The Horse in Motion, Sallie Gardner Series (1878) by Eadweard Muybridge.
Abe Edgington Series (1878) by Eadweard Muybridge.

Both Rogers and Eakins admired and followed Eadweard Muybridge's ground-breaking work in photographing the movement of horses in motion.[5] In 1877, Muybridge published an instantaneous photograph of the racehorse "Occident", showing for the first time just when all four hooves of a galloping horse left the ground. It was commonly taken for granted that the horse has a period of suspension in the gallop, but, as illustrated on the right, they thought it was in the extended phase of the stride. Muybridge demonstrated that it was in the contracted phase. The following year he conducted an experiment that became one of the seminal events in the history of motion pictures: The Horse in Motion.

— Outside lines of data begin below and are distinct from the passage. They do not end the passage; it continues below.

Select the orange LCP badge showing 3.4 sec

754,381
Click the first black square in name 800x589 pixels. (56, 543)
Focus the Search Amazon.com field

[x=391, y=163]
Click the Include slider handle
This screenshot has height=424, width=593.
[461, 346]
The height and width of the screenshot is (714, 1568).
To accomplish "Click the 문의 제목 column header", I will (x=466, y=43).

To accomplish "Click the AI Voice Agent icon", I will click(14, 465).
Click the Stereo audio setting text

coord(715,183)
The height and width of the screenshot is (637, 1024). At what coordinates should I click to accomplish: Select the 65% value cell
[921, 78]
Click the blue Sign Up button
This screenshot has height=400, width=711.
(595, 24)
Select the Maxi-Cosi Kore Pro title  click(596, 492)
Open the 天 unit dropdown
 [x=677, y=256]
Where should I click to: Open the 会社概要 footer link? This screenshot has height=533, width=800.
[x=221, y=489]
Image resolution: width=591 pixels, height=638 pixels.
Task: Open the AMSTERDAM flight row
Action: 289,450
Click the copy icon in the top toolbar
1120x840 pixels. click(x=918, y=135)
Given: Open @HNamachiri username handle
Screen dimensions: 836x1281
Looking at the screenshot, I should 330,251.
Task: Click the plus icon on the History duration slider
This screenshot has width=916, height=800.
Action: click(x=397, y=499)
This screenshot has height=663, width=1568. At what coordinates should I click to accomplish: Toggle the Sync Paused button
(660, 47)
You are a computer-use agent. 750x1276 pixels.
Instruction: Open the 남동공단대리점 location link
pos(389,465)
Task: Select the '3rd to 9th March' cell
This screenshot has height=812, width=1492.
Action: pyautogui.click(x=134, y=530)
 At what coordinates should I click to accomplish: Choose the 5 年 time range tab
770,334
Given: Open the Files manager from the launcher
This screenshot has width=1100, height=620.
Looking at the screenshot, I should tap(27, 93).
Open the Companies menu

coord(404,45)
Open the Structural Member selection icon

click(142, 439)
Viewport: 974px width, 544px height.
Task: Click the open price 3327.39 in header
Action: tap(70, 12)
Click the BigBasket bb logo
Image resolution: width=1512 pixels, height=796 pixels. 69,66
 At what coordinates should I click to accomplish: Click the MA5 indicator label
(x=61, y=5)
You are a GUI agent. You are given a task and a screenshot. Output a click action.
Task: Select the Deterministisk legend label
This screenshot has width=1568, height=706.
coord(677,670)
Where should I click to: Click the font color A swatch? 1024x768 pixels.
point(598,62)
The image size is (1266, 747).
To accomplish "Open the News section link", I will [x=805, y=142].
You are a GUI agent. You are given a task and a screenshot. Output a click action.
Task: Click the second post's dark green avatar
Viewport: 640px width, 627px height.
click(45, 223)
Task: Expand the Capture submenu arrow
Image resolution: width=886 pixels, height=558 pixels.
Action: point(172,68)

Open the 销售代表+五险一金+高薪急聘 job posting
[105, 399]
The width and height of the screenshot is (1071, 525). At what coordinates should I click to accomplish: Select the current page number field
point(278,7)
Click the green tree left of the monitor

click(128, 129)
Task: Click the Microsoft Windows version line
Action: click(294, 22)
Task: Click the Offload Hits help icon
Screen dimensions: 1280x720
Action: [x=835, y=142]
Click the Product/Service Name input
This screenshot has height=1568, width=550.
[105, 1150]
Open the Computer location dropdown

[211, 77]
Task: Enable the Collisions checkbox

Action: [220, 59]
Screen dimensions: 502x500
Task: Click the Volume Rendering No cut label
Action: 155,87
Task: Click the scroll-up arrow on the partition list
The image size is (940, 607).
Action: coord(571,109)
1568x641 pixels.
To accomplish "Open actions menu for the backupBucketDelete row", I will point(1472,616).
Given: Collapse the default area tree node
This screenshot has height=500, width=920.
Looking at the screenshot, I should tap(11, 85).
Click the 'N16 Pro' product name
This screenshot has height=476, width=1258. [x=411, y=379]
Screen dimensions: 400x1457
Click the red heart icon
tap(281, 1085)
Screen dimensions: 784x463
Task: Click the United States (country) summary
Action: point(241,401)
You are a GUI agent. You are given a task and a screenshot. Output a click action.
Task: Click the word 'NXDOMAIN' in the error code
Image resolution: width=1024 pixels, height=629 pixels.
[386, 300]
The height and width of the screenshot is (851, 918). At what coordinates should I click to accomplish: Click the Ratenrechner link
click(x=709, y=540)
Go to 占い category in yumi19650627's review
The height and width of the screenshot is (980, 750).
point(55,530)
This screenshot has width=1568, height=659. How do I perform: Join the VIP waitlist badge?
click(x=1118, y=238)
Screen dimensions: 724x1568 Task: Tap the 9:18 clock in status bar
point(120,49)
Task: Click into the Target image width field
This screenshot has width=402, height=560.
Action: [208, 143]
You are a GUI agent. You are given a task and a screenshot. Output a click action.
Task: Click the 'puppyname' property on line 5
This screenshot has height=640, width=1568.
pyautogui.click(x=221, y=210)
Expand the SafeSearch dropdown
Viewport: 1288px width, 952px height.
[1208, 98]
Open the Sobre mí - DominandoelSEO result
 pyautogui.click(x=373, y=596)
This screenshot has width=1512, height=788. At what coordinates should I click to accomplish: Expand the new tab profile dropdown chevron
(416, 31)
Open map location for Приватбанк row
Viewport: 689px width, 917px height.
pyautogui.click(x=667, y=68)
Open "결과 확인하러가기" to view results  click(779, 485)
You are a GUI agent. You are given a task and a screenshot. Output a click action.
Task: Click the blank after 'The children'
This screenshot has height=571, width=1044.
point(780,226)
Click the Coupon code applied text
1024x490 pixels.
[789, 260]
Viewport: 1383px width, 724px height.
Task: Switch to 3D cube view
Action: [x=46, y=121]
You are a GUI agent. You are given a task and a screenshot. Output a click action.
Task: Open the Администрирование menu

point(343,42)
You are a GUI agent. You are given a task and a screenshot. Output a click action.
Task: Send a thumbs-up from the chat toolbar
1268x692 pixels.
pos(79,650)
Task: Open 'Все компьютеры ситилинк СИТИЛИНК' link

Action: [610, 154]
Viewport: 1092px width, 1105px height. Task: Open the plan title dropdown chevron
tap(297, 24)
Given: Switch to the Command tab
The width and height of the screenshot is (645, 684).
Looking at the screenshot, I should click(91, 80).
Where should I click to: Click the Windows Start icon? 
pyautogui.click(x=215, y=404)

On June 19, 1878, at a racetrack in Palo Alto, California, Muybridge positioned a row of 12 cameras set close together at regular intervals, each with a trip wire crossing the track. When the racehorse "Sallie Gardner" galloped past the cameras she tripped the wires, resulting in a short but regular sequence of instantaneous photographs shot close to 1/25 of a second apart.

Eakins studied Muybridge's published photographs and taught the new discoveries to his students at the Pennsylvania Academy of the Fine Arts.[6] According to Eakins biographer Gordon Hendricks, seven years before Sallie Gardner was published, Rogers had attempted to photograph his own horses in motion using a camera with a shutter that rapidly opened and closed (like a Venetian blind). In 1879, Muybridge invited Rogers to witness his further experiments in California — a 7-day train ride from Philadelphia — but Rogers chose to spend the summer in Newport, Rhode Island.[7]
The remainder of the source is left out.